R.B. served from 1899 to 1910 as president of the Pittsburgh Reduction Company, renamed the Aluminum Company of America (Alcoa) in 1907, and was heavily invested in the Pittsburgh Coal Company, today part of CONSOL Energy, where he clashed with John L. Lewis and the United Mine Workers. Later, he was instrumental in forming Mellbank Corporation, a bank holding company, which helped the affiliated banks weather the Great Depression.

In 1918, R.B. Mellon organized the Citizens' Committee on City Plan, which sought to improve Pittsburgh through better urban planning and zoning. In honor of his civic efforts, the Air and Waste Management Association recognizes individuals who have made administrative, legislative, and judicial contributions to the field of pollution abatement with the Richard Beatty Mellon Award.

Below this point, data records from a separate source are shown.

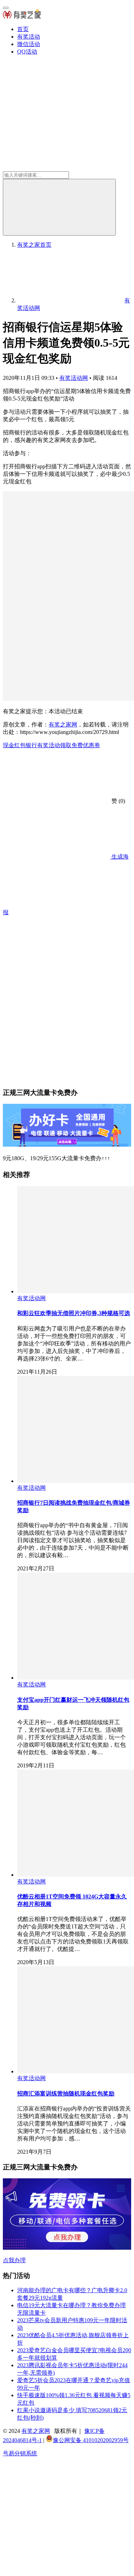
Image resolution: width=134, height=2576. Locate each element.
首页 (23, 29)
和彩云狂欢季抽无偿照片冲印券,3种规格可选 (73, 1313)
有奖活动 (28, 37)
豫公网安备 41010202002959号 (91, 2440)
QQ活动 (27, 52)
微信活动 (28, 44)
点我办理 (14, 2260)
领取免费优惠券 (80, 745)
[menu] (6, 8)
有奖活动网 (73, 378)
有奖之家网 (63, 724)
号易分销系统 (20, 2453)
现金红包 (14, 745)
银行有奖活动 (43, 745)
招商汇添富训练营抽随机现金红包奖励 (65, 2094)
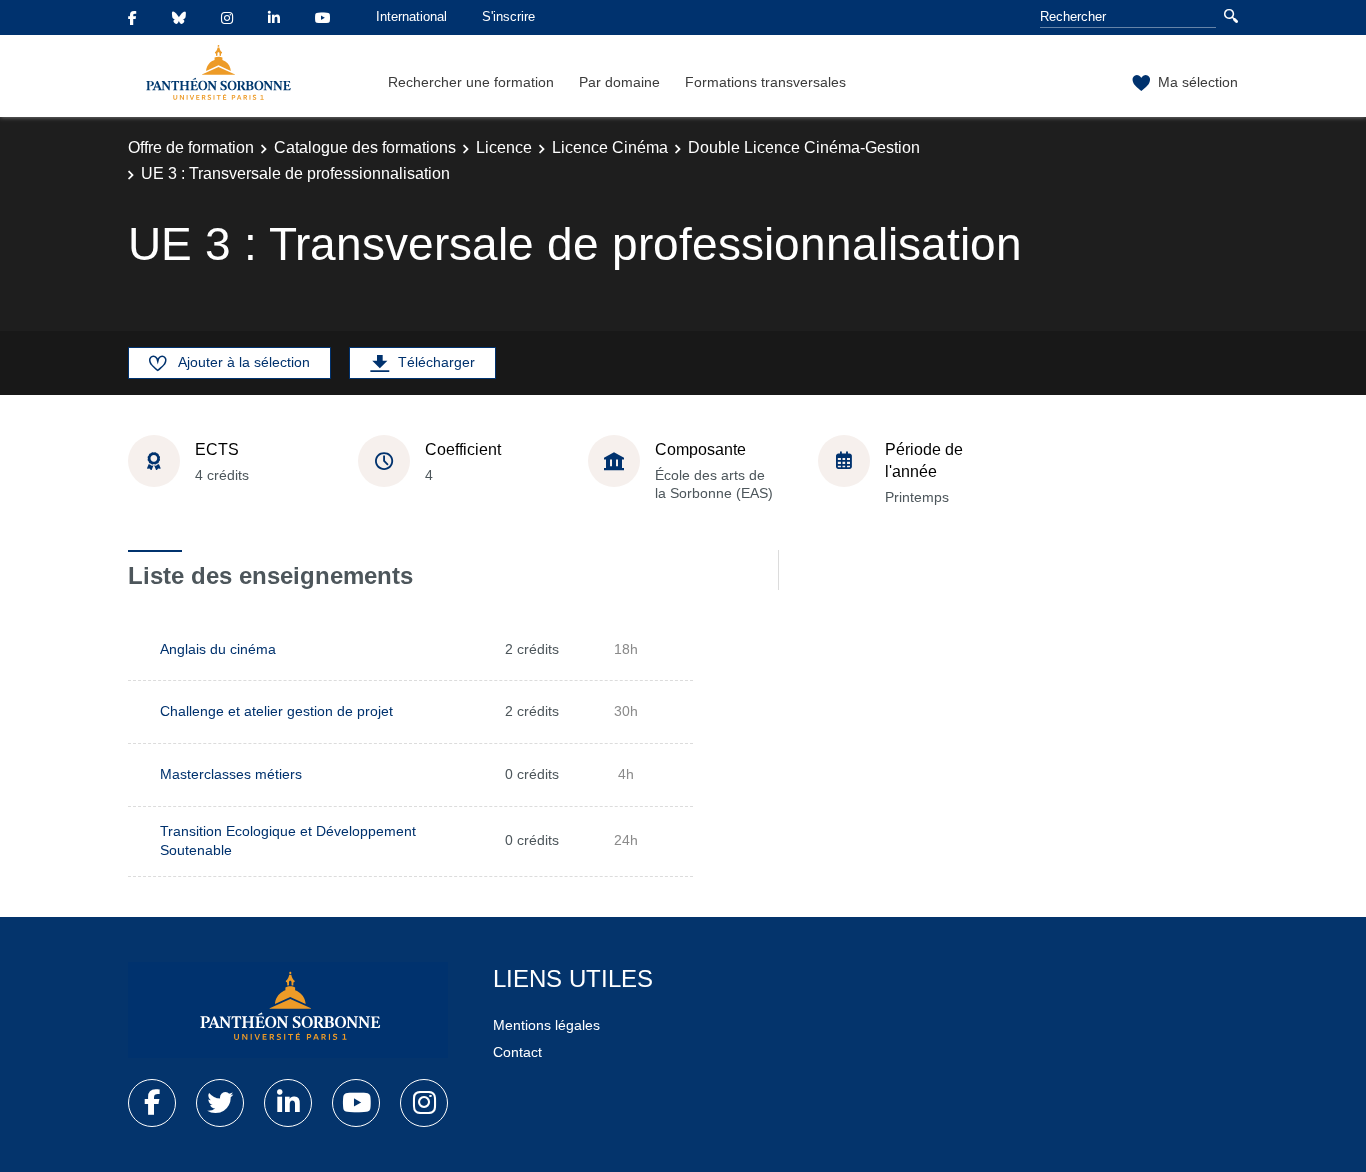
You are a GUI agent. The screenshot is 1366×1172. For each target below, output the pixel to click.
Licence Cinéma (610, 147)
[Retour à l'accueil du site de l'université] (288, 1010)
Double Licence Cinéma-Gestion (804, 147)
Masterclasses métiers (231, 774)
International (411, 16)
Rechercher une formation (471, 82)
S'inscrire (508, 16)
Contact (517, 1052)
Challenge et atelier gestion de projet (276, 711)
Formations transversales (765, 82)
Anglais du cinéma (218, 649)
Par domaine (619, 82)
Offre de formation (191, 147)
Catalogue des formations (365, 147)
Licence (504, 147)
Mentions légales (546, 1025)
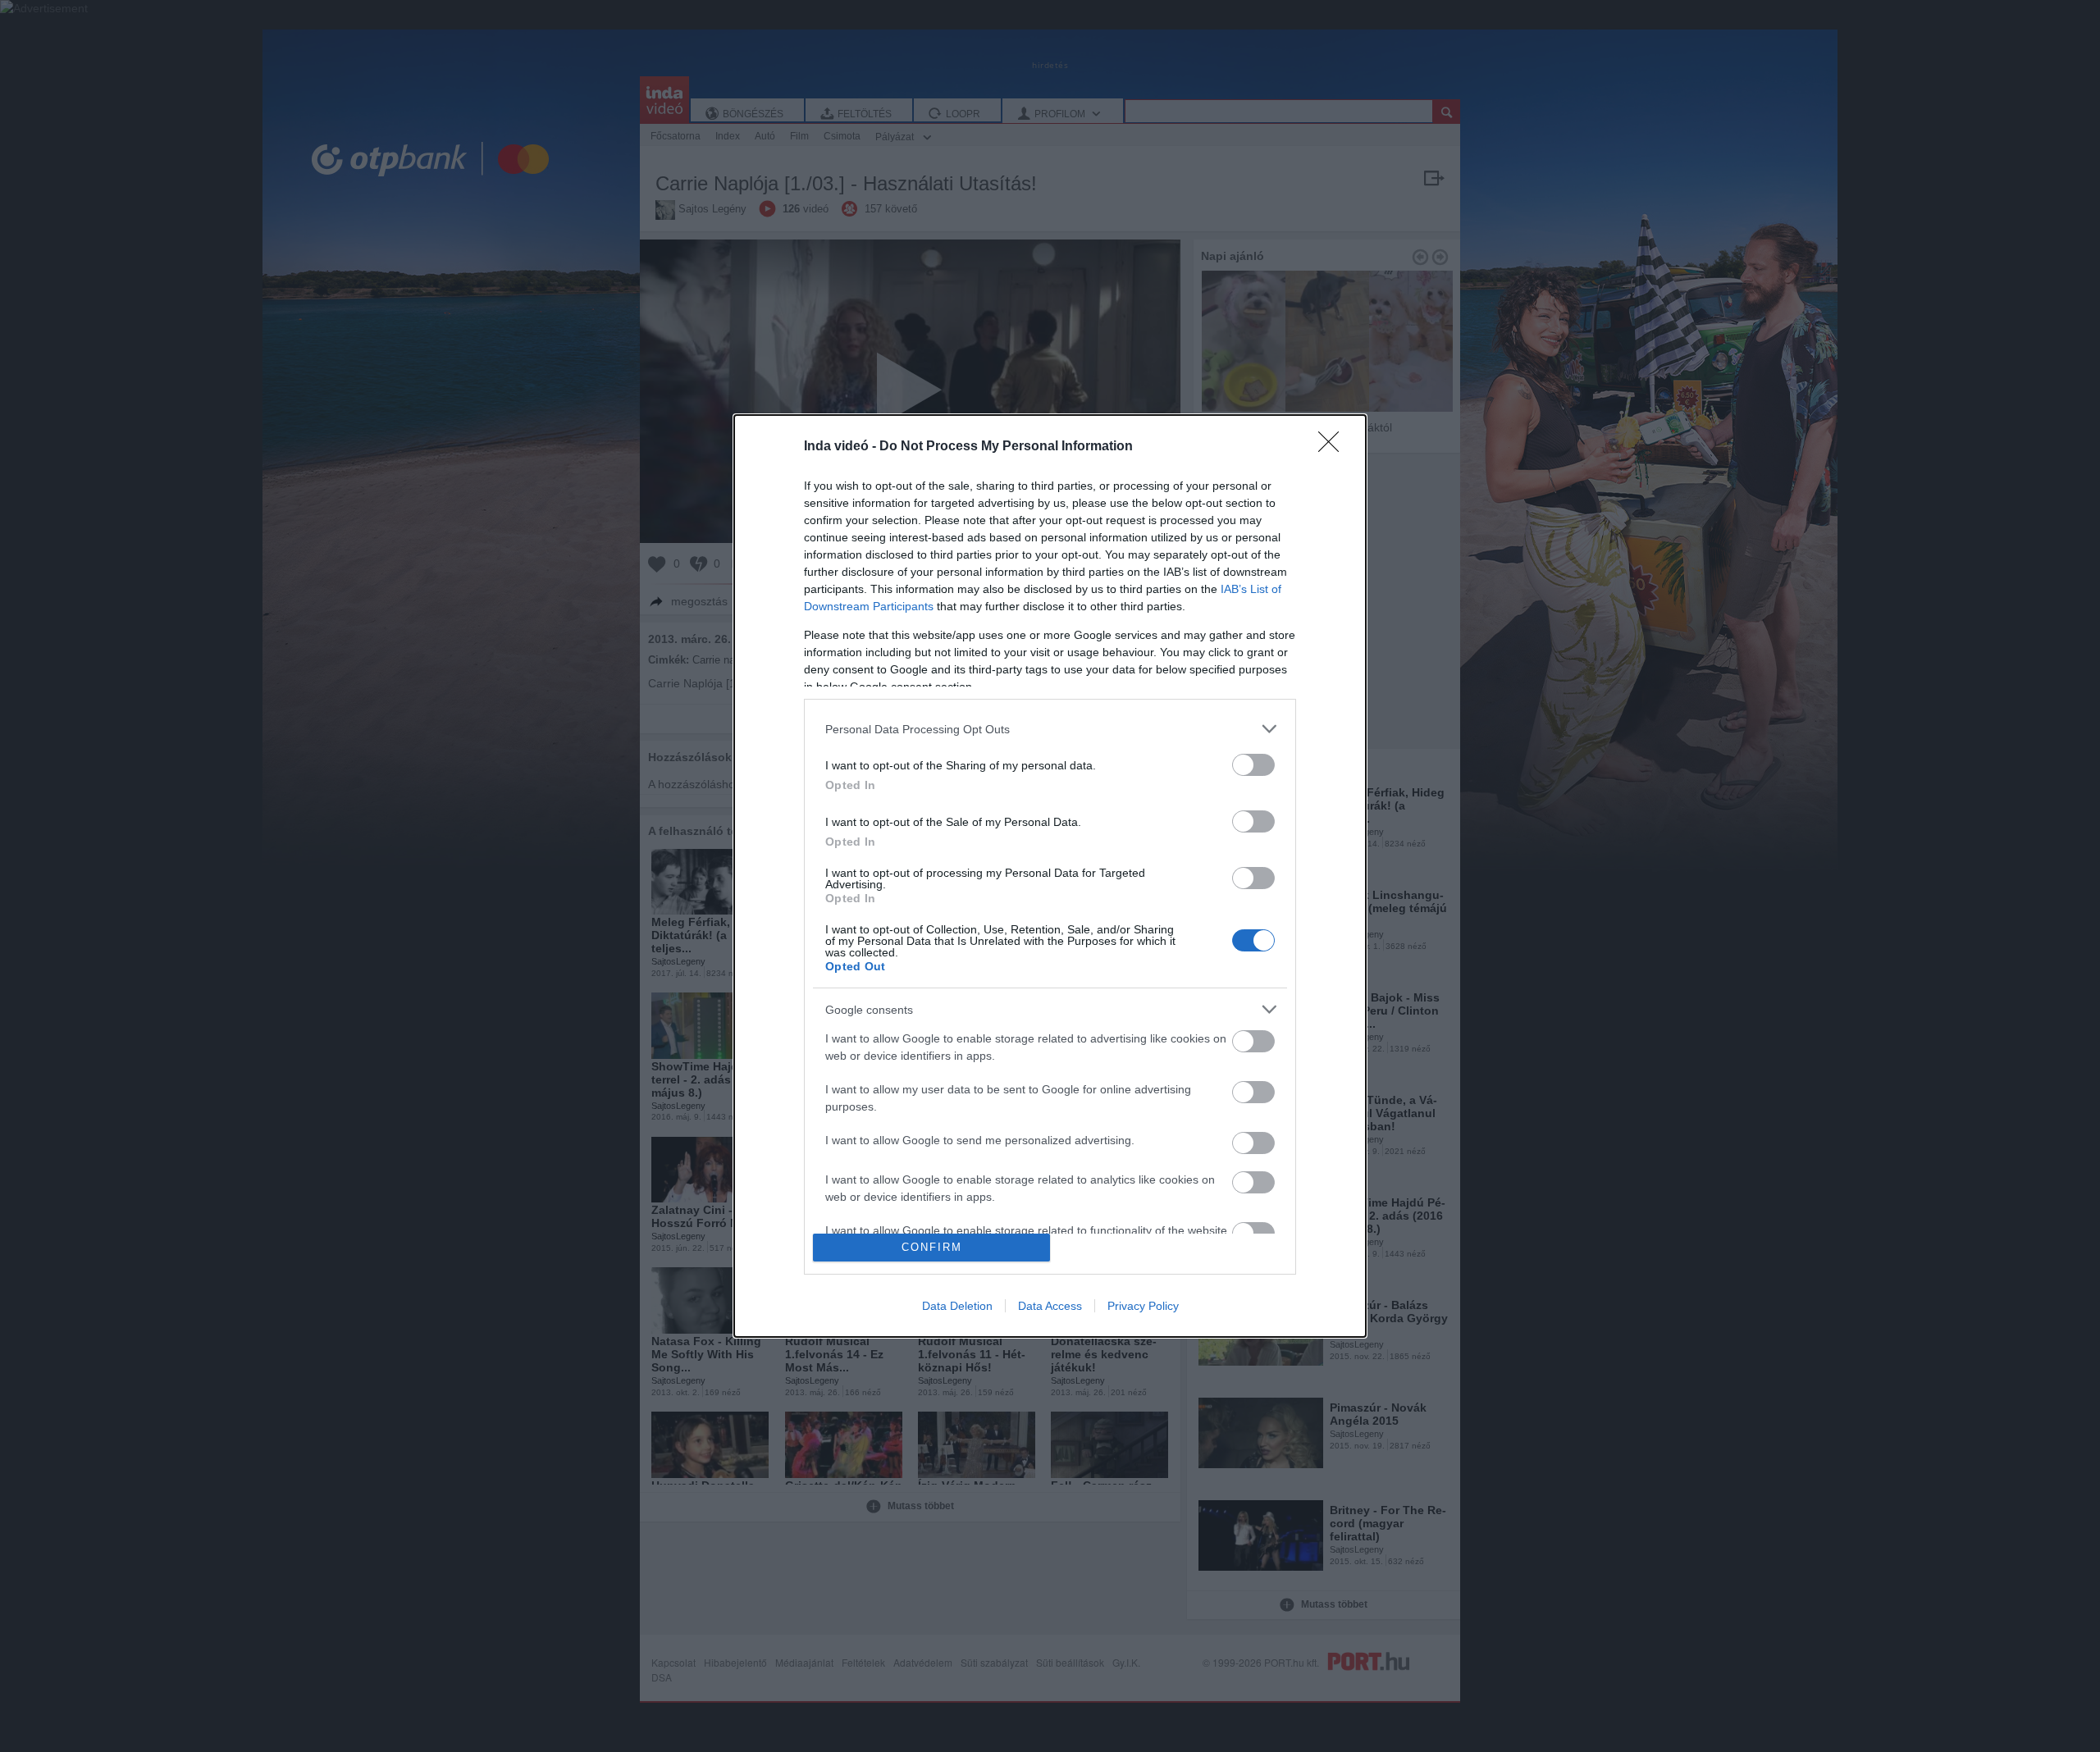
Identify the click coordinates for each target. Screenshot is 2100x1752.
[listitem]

In 1931, R.B. Mellon, along with C.C. Macdonald, assumed control of Idlewild Park in Ligonier, Pennsylvania. He was the founder of the Rolling Rock Club.

His children, Sarah Mellon and her younger brother Richard King Mellon, were heirs to the family fortune alongside their cousins Paul Mellon and Ailsa Mellon-Bruce.

===Philanthropy===
Mellon's philanthropic gifts were primarily church-oriented. In 1926 he established a $15 million pension fund for Presbyterian ministers. He and his wife, Jennie Taylor King, were the major donors to the Cathedral of Hope, the new home for the East Liberty Presbyterian Church, which they and their parents had attended. He died on December 1, 1933, before the new building was completed. The $13.3 million in taxes paid on his estate enabled the state to meet its payroll.

Richard and his brother, Andrew, also made joint philanthropic gifts, notably several large donations to their alma mater, the University of Pittsburgh, including creation of the Mellon Institute of Industrial Research to honor their father, which is now a part of Carnegie Mellon University.